South African-owned David Jones, which runs an iconic chain of Australian department stores, will pay A$400,000 for the Kirkcaldie & Stains name and take over the lease of its store on Lambton Quay, Wellington, with the option to buy the retailer’s assets for NZ$500,000 within 25 working days. The company’s stock, valued at $8.3 million as at May 31, is not included in the sale and the company plans to sell any remaining stock from its Thorndon Quay furniture store.

Shareholders will be asked to vote on two resolutions at the special meeting on July 31. The first relates to the sale and the company ceasing to operate as a department store retail business after 152 years. If the resolution fails, the company said the board would likely continue to explore options for a sale, it said in the notice. If shareholders approve the sale, the only outstanding condition will be the purchaser gaining the necessary consents, for which it has filed, from the Overseas Investment Office by Nov. 30. The note says the board’s legal advice and that of the lessor is that no consents are required but the purchaser elected to be cautious and seek them anyway.

The second resolution relates to approving an early distribution of the surplus cash resulting from the sale of an inner-city building, the Harbour City Centre, adjacent to the Kirks' main store. Because the amount equals the available subscribed capital of the company, it is deemed a major transaction under the Companies Act and requires a special resolution.

If the second resolution is passed, the company says matching the early distribution to the company’s available subscribed capital means it can be received by shareholders tax-free. How it will be paid is still to be decided, with options include a pro rata buyback by the company, providing this doesn’t trigger provisions of the Takeovers Code, or distribution through a court-approved scheme.

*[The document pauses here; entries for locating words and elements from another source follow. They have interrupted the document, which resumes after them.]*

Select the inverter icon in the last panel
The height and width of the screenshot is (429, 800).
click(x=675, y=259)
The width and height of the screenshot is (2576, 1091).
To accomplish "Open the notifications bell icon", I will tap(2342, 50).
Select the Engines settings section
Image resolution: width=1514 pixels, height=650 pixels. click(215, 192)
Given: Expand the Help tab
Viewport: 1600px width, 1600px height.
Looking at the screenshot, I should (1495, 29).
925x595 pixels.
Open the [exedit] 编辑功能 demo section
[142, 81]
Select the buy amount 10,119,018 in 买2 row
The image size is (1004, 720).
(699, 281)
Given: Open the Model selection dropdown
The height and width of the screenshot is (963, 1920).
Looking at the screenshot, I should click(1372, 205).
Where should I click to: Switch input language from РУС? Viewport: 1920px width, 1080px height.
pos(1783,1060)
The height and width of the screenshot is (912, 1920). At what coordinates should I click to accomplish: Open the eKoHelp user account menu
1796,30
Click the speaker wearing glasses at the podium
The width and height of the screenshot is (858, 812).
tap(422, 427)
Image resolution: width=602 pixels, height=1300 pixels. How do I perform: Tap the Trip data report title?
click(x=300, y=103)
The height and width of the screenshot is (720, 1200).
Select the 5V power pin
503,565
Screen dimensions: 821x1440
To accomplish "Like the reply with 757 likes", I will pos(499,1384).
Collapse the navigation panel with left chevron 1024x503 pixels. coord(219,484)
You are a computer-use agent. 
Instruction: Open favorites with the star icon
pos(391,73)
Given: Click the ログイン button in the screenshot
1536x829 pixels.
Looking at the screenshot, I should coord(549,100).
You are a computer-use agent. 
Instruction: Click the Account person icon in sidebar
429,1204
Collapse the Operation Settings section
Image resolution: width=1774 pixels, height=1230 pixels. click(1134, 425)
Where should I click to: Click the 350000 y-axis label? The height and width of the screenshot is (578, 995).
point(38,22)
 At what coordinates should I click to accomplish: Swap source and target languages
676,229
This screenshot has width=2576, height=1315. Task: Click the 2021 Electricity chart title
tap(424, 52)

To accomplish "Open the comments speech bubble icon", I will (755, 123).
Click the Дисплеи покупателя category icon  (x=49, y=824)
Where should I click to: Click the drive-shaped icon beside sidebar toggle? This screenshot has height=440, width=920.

David Jones has indicated it will offer employment to most of the existing staff but Kirkcaldie and Stains estimates its redundancy payments will be up to $2 million.

A future distribution is expected when the company is liquidated and should also be tax-free. The board said the precise amount left over “is difficult to forecast”.  At least $2 million has to be held in escrow for a year pending any claim by the purchaser under the agreement. While a formal liquidation is most likely, the board said other parties may express an interest in acquiring the company as a vehicle for a backdoor listing before then and that could be an opportunity for shareholders to realise more value.